Harvesting hill streams of Wales for hydropower

Thousands of untapped streams pouring off hillsides hold the promise of generating clean energy and income for local farming communities

The little stream bubbling off the Black Mountain and tumbling 300ft down to the river Towey in the Brecon Beacons has no name and is far too small to feature on most maps. But for Welsh hill farmer Howell W illiams , over whose 290 acres of steep and boggy pasture land it flows, it is an unexpected pension and a simple way to keep rural Wales populated.

Directing just some of his stream’s water down a six inch pipe and into a turbine all constructed for about £50,000 generates nearly 18 kilowatt hour (kWh) of electricity at peak times, and earns him £10-15,000 a year.

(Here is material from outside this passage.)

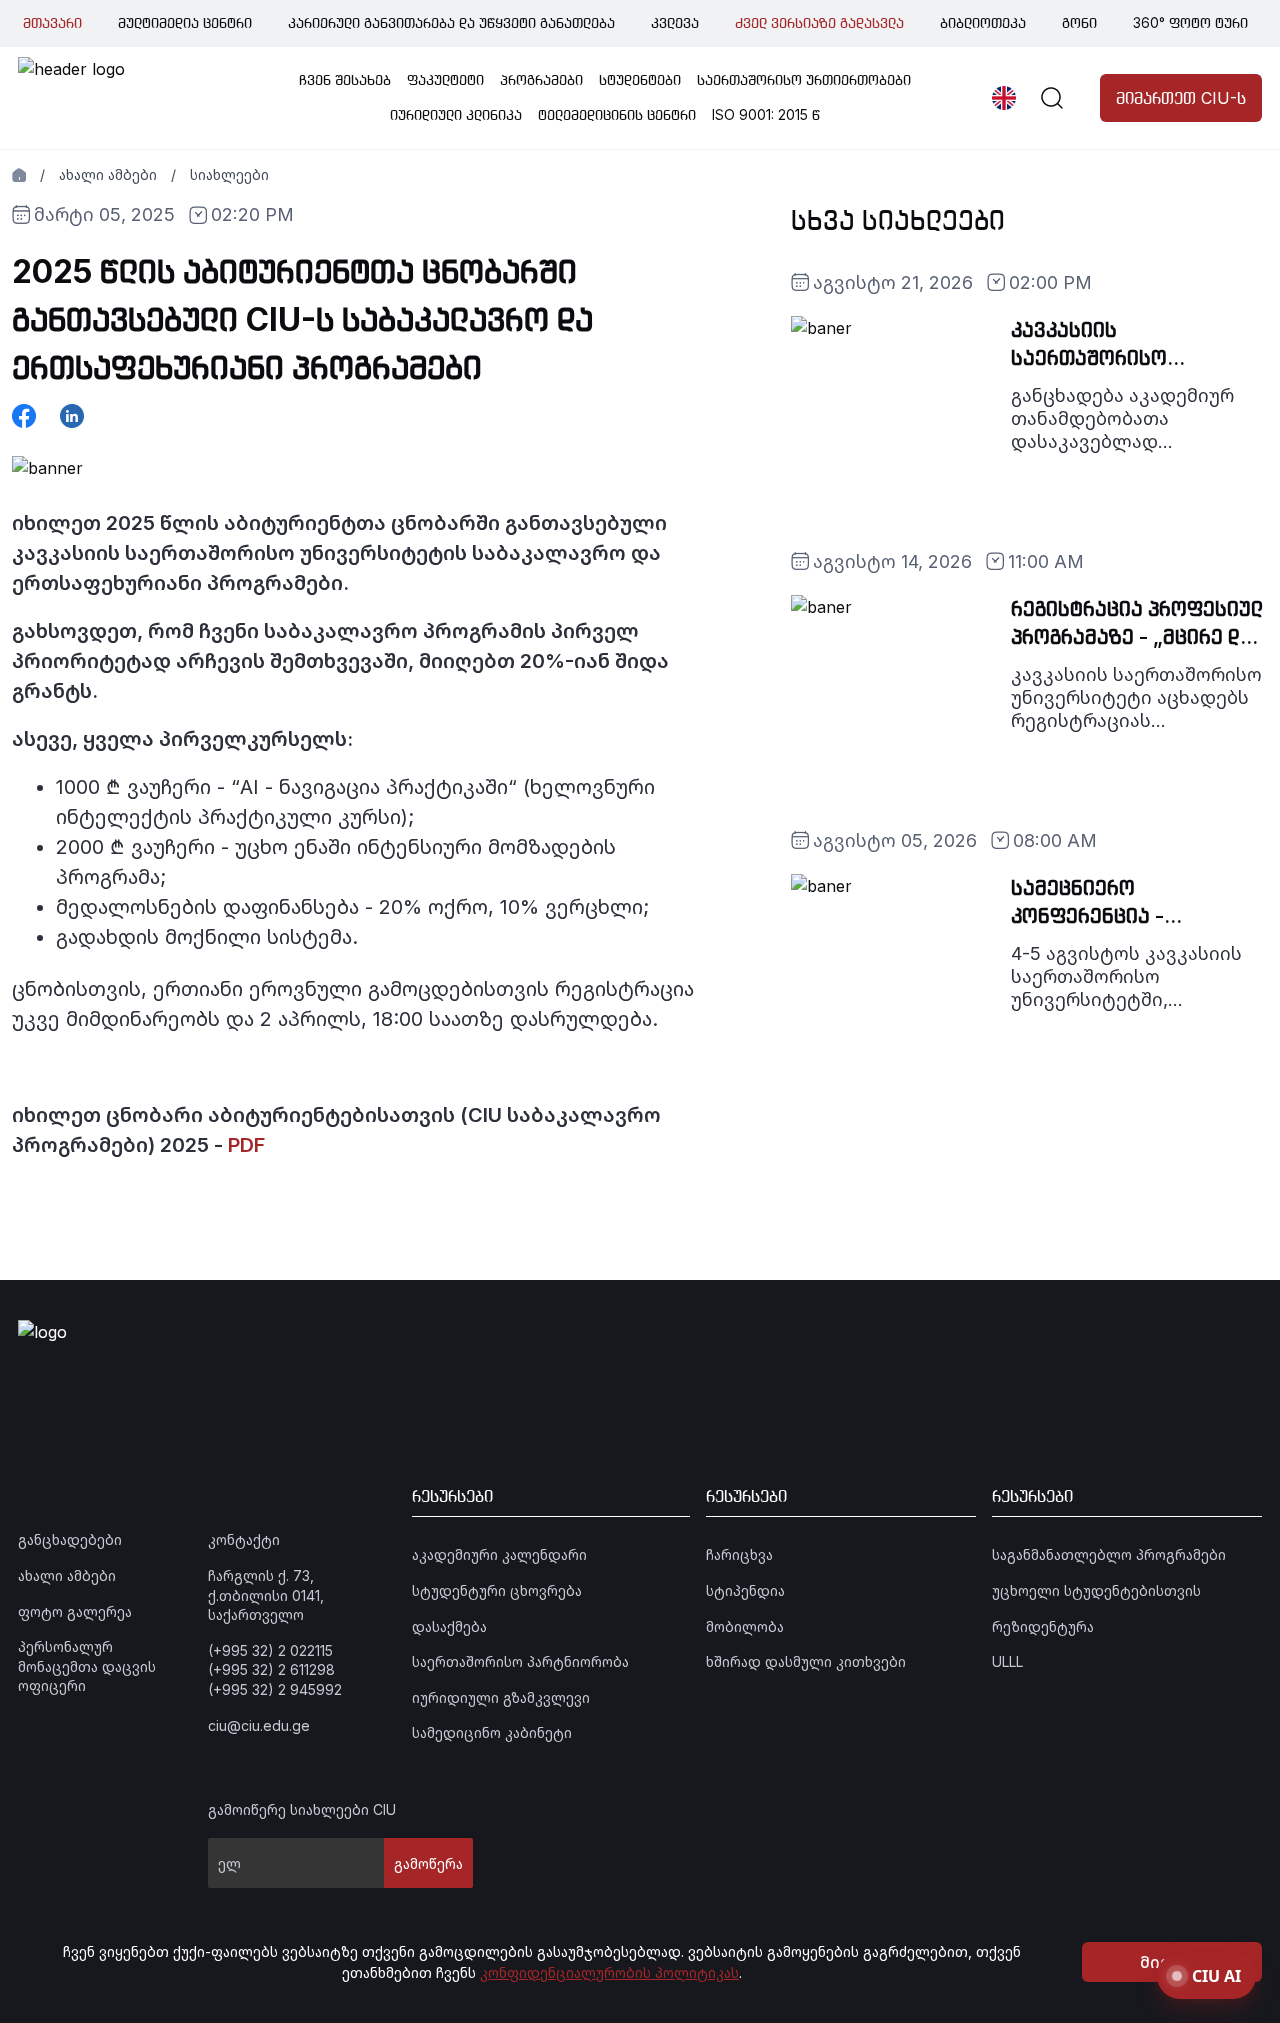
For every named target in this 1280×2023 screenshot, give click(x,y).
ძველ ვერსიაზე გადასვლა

Williams has dubbed his stream “Try dwr” – or “electricity from water”. “You work long hours on the farm and do not earn much at all, but my small stream works 24 hours a day, even when I am sleeping. The price of lamb is down this year and the European grant has decreased so these are difficult times,” he says.

Helping to harvest Wales’s abundant rainfall should be a priority for any government, he says, because there are thousands of untapped streams like his pouring off hillsides in the Brecon Beacons, Snowdonia and the Berwyns.

“I would say micro-hydro beats farming. This is the best pension we could possibly have. Most farmers put all they earn back into the farm but have to leave when they cannot go out in all weathers ... Now I get paid to do nothing!”